Example: Street Address Geocoding

In this example we street address geocode a table of street addresses using the Bing geocoder.   This example is also shown, using the Google geocoder, in the Street Address Geocoding using SQL YouTube video  in the Manifold Sales YouTube channel.

 

This example topic uses the Bing geocoder because at the present writing it is easier for many people to get an API key to use the Bing geocoder for free for less than industrial levels of geocoding.   In this example we will only geocode ten addresses so we can easily use the free service.    

 

We begin by launching File - Create - New Data Source.   The menu provides a list of favorites to choose from as well as a More... option.  

 

 

Choose More... to launch the New Data Source dialog.

 

 

We would like to use a short name for this data source so we enter bing as the Name.   In the Type box we choose Web Server: geocodeserver and then as a subtype we choose the Bing Geocoder.    

 

In the API key box we enter the API key we obtained from the Microsoft developer website.

 

Press Create Data Source.

 

 

A bing data source is created in the project pane.   While we are at it we create a new map using a OpenStreetMaps base layer.   We will use this map later on to display the locations of our geocoded records.  The OSM Base data source was created automatically when we created the map using a Bing streets base layer.

 

The project also contains a restaurants table that we will geocode.  The restaurants table contains the addresses for a selection of In-N-Out restaurants located in California, Utah and Texas.  

 

 

Clicking open the restaurants table we see that it contains an mfd_id index field, a number field that provides the official number of the restaurant in In-N-Out's database and an address field.  

 

It is just a coincidence that the mfd_id index field has the same numbers as the number field giving the official number of the restaurant: the example table was created by copying the first ten records from In-N-Out's database and pasting them into a new table, so the mfd_id numbers in this case turned out the same as the number numbers.

 

To geocode the restaurant table we create a query which we call Geocode Restaurants.  

 

The query text:

 

SELECT [mfd_id], [number], [address],

  GeomMakePoint(GeocodeAddress([bing],[address])) AS [Geom]

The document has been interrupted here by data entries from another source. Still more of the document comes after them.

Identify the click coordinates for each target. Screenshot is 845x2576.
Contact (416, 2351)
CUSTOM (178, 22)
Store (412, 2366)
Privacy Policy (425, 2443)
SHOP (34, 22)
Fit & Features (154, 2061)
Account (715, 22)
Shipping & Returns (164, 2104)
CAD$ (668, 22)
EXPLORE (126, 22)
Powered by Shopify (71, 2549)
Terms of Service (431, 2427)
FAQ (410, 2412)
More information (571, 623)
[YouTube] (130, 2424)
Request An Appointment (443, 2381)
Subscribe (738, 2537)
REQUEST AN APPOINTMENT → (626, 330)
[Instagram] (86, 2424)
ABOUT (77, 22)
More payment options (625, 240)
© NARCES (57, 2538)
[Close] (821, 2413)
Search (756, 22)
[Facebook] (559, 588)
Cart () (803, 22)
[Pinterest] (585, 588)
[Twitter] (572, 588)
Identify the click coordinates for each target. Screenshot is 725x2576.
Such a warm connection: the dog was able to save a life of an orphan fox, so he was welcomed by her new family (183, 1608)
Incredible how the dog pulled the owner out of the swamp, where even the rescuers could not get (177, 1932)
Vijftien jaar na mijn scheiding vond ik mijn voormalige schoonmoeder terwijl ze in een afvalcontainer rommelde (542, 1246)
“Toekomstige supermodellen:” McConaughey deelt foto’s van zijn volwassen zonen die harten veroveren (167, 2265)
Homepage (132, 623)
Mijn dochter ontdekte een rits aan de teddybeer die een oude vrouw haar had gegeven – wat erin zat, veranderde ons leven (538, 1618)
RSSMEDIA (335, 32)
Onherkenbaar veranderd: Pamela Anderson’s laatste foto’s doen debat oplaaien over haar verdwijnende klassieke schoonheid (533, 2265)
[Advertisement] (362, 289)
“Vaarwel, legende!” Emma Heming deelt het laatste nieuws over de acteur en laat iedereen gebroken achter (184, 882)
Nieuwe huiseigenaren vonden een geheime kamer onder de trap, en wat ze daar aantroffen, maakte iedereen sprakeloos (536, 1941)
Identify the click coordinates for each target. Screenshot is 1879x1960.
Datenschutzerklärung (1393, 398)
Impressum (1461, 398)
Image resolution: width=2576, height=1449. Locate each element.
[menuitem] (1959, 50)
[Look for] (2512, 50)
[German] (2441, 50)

   INTO [geocoded restaurants]

   FROM [restaurants];

 

To deconstruct the above query, we are creating a new table by using SELECT ... INTO to populate the new table using fields from the restaurants table.  The most important line is

 

GeomMakePoint(GeocodeAddress([bing],[address])) AS [Geom]

 

where we use the GeocodeAddress function to geocode the address field  using the bing geocoding data source.   The float64x2 value returned by that function is converted by the GeomMakePoint function into a Manifold geom data type which is saved into the new table using the name Geom.

 

To run the query we press the ! button in the main Manifold toolbar.

 

 

The Results tab reports 10 results.  

 

 

We can double-click open the new geocoded restaurants table the query created and see that it does indeed contain a list of restaurants with the number, address and a Geom field that contains a point geom for each.  

 

Tech Tip: When using free web-based geocoders, some of the results may be returned as NULL on some runs and not on others.  Free web based geocoders may have limits on how may addresses we can geocode in a certain time period.   Such limits may be a consequence of slow or limited capacity in servers.

Create a Drawing

In the Project pane we right-click on the geocoded restaurants table and in the context menu we choose Create - New Drawing.

 

 

The New Drawing dialog suggests a default Name, which we use.   It knows there is only one Geometry field in the table, called Geom, and it knows there is no spatial index, as yet, in the table so it offers to create one for us.    The red text reporting the coordinate system tells us we must assign an initial coordinate system using the coordinate picker button.

 

 

We know that the Bing geocoder, like seemingly all web geocoders, returns latitude and longitude coordinates so we assign the Latitude / Longitude coordinate system.   We press Create Drawing.  

 

We can then drop the new drawing into the map to see where the geocoded points are located.  We also Shift-click the name tab of the map to undock the map window.

 

 

In the illustration above we have used Style to color the points green for better visibility.   As expected, the points are located in California, Utah and Texas.

 

We zoom into the points in Texas for a closer look.

 

 

The point for the In-N-Out restaurant on Stacy Road in Allen, Texas, appears above, the third record in our geocoded table.    We can see the Bing geocoder placed the location for 190 E. Stacy Road in Allen, Texas, on the wrong side of Andrews Parkway.   The green dot appears on top of the Chase bank building, not on top of the In-N-Out Burger location on the other side of the parkway.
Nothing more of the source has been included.